## Exercise brief
Among the entries below, copy every line that carries the word "chevron".

## Data in this exercise
○ ○ ○ ○ ○
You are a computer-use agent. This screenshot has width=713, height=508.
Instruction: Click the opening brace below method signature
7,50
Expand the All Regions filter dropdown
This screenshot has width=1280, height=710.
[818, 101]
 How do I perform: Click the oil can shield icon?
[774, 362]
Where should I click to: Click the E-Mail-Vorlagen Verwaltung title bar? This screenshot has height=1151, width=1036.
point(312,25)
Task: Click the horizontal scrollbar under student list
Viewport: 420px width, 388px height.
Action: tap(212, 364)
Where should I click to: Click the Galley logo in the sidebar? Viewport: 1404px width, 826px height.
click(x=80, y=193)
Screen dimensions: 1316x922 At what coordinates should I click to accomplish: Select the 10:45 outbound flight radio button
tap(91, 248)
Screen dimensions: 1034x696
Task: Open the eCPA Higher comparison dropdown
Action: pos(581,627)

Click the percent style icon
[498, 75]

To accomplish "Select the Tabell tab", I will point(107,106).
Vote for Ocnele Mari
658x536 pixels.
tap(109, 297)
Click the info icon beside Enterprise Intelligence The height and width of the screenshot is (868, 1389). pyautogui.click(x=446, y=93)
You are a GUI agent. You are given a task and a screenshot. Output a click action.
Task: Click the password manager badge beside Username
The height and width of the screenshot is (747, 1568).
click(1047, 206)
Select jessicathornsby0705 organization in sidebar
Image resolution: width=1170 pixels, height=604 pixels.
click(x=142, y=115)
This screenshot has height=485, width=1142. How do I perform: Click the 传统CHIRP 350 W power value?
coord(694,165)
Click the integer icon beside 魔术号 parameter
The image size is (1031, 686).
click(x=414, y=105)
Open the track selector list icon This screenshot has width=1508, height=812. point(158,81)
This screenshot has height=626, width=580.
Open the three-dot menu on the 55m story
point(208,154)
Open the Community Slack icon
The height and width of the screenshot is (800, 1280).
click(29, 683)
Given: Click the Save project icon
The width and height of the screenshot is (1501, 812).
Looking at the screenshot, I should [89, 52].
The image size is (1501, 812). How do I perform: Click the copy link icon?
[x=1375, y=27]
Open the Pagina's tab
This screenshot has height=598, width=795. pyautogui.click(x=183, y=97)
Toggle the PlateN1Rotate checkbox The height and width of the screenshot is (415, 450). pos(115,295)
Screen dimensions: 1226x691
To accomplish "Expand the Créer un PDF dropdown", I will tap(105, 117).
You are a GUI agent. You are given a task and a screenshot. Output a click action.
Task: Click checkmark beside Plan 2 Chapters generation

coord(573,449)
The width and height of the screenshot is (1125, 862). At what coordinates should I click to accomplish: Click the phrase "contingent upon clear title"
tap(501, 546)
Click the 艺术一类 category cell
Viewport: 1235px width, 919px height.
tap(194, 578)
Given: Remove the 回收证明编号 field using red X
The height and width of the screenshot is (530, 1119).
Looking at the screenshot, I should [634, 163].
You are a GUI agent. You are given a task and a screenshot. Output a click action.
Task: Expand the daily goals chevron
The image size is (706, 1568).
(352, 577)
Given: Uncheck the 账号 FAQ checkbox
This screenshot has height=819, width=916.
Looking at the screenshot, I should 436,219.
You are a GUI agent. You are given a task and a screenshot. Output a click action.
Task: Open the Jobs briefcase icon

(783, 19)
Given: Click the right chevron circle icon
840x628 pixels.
○ ○ ○ ○ ○
## Answer
Task: Expand the daily goals chevron
Given: Click the right chevron circle icon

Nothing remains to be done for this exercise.